FBI opts not to share iPhone-unlocking method with Apple
WASHINGTON — The FBI closed the door Wednesday to the possibility of giving Apple the technical solution that the government bought to unlock the iPhone used by one of the attackers in the mass shooting in San Bernardino, Calif.
The decision leaves Apple in the dark about the technical details of how the FBI — with help from an unknown outside group that was apparently paid at least $1.3 million — managed to bypass the company’s vaunted encryption.
After two months of tense sparring over the San Bernardino iPhone, the government’s decision was a clear rebuke to Apple. Its chief executive, Timothy Cook, has declared publicly that the company should not have to develop new software so the FBI can unlock its phones. The FBI on Wednesday appeared anxious to return the favor by refusing to divulge how it finally broke in.
The decision upset some tech industry executives, who said it appeared to run counter to the Obama administration’s promises to promote security and transparency in the nation’s cyberoperations.
Apple declined to comment Wednesday. Tool, not blueprint
FBI officials maintained that what they bought from the outside company amounted only to a tool for getting into the phone, and not a blueprint exposing the actual security flaws in the device.
As a result, FBI officials decided not to send the issue on to a special White House panel that reviews the question of whether software vulnerabilities discovered by U.S. intelligence officials should be shared with the software designer to enhance security.
That review panel could have determined that the technical fix bought by the FBI should be shared with Apple.
“The FBI purchased the method from an outside party so that we could unlock the San Bernardino device,” Amy Hess, executive assistant director for science and technology, said.
“We did not, however, purchase the rights to technical details about how the method functions, or the nature and extent of any vulnerability upon which the method may rely in order to operate. As a result, currently we do not have enough technical information about any vulnerability that would permit any meaningful review” by the White House examiners, she said.
Soon after the government said that a third party had successfully gotten data from the phone, after giving the FBI a demonstration of its method in February, many security professionals were hopeful that the method would be made public.
“It’s the position of Obama administration that security flaws should be disclosed to the parties that can fix them,” said Denelle Dixon-Thayer, chief legal and business officer at Mozilla.

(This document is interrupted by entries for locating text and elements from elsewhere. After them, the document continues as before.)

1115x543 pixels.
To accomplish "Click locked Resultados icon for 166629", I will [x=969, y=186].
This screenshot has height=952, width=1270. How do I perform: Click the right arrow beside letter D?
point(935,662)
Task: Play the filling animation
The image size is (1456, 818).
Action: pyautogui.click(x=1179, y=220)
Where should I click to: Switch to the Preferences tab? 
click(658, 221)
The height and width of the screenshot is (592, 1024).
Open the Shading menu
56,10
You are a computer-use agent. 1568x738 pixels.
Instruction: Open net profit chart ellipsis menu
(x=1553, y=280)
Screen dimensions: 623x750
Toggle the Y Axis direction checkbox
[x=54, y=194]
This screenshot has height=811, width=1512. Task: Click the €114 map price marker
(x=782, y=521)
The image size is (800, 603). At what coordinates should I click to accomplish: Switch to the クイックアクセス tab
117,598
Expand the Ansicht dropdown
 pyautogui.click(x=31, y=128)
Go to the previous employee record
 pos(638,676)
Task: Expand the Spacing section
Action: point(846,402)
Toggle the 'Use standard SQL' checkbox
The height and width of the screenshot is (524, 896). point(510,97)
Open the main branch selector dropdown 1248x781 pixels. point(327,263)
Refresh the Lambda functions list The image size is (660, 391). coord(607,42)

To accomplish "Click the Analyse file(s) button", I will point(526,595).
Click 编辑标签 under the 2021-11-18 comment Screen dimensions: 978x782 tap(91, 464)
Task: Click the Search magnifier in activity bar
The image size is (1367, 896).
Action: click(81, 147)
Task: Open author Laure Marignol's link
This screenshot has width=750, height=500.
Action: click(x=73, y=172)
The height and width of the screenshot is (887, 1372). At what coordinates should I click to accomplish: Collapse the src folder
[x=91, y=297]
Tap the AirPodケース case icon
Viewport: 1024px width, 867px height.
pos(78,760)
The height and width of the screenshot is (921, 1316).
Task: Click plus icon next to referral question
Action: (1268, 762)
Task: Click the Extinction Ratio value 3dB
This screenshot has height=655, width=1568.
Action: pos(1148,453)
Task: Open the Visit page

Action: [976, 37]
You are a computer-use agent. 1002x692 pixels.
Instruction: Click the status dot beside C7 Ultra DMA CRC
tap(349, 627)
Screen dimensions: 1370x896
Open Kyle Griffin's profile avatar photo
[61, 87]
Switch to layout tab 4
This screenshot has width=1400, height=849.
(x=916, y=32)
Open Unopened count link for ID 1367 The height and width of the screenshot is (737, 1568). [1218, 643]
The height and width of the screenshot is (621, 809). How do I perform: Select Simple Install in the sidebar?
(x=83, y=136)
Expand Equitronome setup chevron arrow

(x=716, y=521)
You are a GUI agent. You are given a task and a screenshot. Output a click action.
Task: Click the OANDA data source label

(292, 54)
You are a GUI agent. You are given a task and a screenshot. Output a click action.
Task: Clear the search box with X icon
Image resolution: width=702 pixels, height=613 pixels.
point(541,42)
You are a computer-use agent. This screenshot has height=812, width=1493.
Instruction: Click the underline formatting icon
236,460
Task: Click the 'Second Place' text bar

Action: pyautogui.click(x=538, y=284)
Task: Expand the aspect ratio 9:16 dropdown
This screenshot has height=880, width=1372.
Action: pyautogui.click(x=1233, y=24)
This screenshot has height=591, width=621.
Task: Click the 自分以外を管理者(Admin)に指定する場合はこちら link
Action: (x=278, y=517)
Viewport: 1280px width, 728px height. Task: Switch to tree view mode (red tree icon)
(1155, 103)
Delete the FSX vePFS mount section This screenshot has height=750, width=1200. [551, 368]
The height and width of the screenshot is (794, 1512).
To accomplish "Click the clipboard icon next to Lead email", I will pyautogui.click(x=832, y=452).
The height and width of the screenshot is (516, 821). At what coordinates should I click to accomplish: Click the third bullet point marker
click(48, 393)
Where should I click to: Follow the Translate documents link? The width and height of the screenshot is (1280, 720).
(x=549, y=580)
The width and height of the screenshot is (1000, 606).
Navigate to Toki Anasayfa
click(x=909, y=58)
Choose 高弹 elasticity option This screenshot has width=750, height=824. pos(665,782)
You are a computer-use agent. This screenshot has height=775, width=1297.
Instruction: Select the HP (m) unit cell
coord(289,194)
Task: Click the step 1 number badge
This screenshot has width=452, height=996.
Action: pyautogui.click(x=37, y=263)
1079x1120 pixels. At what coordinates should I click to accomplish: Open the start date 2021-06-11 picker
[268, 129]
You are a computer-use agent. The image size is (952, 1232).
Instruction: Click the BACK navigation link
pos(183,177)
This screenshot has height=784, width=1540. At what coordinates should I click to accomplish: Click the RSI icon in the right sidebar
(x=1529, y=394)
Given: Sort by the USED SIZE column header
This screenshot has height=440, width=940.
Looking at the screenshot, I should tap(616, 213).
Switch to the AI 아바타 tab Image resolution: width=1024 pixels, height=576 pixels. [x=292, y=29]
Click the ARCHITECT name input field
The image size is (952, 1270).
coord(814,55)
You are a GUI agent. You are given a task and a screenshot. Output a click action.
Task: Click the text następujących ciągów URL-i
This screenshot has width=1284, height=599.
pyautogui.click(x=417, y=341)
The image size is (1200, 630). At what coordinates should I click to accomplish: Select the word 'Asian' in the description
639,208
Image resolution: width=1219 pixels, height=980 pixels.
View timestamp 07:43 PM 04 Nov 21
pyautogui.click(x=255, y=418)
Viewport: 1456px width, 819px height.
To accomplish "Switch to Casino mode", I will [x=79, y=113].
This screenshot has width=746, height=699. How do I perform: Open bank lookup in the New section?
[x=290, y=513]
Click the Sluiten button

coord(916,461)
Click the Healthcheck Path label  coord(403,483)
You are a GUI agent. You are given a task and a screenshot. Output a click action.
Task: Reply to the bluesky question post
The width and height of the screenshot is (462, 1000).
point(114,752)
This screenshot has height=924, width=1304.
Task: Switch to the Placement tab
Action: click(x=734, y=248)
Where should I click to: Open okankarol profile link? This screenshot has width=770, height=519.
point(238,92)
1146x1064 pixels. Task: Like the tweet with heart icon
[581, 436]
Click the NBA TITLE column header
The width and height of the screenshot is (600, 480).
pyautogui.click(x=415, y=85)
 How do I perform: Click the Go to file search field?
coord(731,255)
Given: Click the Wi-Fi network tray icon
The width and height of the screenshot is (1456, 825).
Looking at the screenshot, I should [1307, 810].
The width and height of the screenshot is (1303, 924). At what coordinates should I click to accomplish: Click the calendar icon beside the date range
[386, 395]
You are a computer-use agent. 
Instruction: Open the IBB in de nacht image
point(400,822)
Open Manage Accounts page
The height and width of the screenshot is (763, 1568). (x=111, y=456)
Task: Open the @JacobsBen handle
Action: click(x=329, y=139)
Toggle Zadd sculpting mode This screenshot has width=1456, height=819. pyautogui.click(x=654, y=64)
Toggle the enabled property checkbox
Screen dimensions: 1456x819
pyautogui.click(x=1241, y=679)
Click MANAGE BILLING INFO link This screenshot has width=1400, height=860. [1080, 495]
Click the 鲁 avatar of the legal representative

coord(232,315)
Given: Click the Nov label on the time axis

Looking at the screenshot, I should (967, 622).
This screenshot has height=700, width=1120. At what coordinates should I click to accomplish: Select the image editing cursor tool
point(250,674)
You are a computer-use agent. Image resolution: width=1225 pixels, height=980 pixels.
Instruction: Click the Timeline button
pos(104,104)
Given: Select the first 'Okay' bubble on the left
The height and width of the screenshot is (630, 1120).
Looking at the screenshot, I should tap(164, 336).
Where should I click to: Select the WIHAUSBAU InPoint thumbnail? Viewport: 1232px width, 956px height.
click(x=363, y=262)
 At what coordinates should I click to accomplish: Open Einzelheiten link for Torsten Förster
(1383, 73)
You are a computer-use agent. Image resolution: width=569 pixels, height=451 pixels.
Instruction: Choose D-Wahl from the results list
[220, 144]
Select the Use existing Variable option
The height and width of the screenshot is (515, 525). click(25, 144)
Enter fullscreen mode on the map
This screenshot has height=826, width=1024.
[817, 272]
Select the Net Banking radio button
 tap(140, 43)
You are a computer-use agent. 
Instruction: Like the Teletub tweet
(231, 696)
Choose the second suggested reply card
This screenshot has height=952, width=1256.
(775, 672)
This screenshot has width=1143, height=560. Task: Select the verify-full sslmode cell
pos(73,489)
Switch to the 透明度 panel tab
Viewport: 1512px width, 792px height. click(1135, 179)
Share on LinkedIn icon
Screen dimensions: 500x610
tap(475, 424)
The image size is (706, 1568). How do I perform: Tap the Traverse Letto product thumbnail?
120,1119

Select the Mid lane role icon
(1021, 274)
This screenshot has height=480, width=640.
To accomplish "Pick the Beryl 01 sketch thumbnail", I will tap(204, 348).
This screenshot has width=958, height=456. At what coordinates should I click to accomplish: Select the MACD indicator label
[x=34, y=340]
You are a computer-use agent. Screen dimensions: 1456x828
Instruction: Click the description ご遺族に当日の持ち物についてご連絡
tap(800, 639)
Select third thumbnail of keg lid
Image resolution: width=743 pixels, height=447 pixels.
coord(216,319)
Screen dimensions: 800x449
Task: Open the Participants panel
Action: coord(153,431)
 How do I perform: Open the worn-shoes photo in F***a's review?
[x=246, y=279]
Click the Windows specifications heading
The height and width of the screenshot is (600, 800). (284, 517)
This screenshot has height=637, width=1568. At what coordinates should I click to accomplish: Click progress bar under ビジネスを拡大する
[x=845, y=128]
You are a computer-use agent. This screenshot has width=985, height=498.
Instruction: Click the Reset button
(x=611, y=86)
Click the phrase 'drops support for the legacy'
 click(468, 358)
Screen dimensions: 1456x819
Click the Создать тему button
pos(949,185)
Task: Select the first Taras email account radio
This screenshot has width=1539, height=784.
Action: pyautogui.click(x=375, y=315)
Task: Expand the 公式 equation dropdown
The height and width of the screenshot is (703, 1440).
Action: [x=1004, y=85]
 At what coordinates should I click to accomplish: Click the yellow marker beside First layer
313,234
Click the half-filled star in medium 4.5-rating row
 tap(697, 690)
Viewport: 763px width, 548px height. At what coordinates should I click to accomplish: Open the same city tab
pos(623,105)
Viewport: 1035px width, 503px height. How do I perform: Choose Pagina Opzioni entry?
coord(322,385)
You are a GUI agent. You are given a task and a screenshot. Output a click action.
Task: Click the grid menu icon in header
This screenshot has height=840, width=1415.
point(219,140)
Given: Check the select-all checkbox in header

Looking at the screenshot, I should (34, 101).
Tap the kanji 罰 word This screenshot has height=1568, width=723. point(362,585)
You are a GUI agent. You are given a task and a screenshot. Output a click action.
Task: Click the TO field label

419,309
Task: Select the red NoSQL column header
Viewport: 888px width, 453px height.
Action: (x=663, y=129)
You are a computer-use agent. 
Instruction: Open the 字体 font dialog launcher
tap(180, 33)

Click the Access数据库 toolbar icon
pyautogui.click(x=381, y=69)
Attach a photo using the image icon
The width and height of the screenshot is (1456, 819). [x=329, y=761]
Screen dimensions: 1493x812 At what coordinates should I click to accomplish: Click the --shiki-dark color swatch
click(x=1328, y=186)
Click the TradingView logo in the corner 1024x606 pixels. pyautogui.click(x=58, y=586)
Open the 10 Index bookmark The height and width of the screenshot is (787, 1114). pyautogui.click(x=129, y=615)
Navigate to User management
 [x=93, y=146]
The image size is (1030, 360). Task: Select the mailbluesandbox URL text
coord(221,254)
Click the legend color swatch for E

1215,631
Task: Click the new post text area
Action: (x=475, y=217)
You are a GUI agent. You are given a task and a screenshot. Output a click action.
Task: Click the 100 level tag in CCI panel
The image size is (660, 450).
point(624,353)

She added that the fact that the FBI did not take the necessary steps to understand how the outside group opened the phone shows that the review process overall needs to be more transparent.
The government’s decision simply to hire the locksmith and ignore how that lock was opened “creates a gap in the review process” that is “not transparent and has not been set in legislation,” she said.
The FBI’s carefully worded statement reveals that law enforcement has found a loophole in the vulnerability review process created by the administration— hire the hacker to extract the data, but be careful to not know how he got the job done.
“The FBI is intentionally exploiting a known vulnerability and enabling people to profit off of it,” said Alex Rice, chief technology officer at HackerOne, a security company in San Francisco that helps coordinate vulnerability disclosure for corporations. “The collateral damage done by this lack of transparency and the possible ongoing existence of the flaw is serious.” Little-known system
The government’s claim that it does not have enough details to provide any information to the review process is not unusual.
“Over the last 10 years as cellphones became more important to criminal investigations, law enforcement would hire digital forensics teams, would extract data for investigators without necessarily buying the capability to do it themselves,” said Ben Johnson, co-founder of security startup Carbon Black.
The FBI decided not to send the issue to the White House to review under a classified and little-known system known as the Vulnerabilities Equities Process.
There are often “legitimate pros and cons” in deciding whether a flaw should be disclosed to the designer, a senior official said in a 2014 White House blog post — one of the few times the review process has been publicly discussed.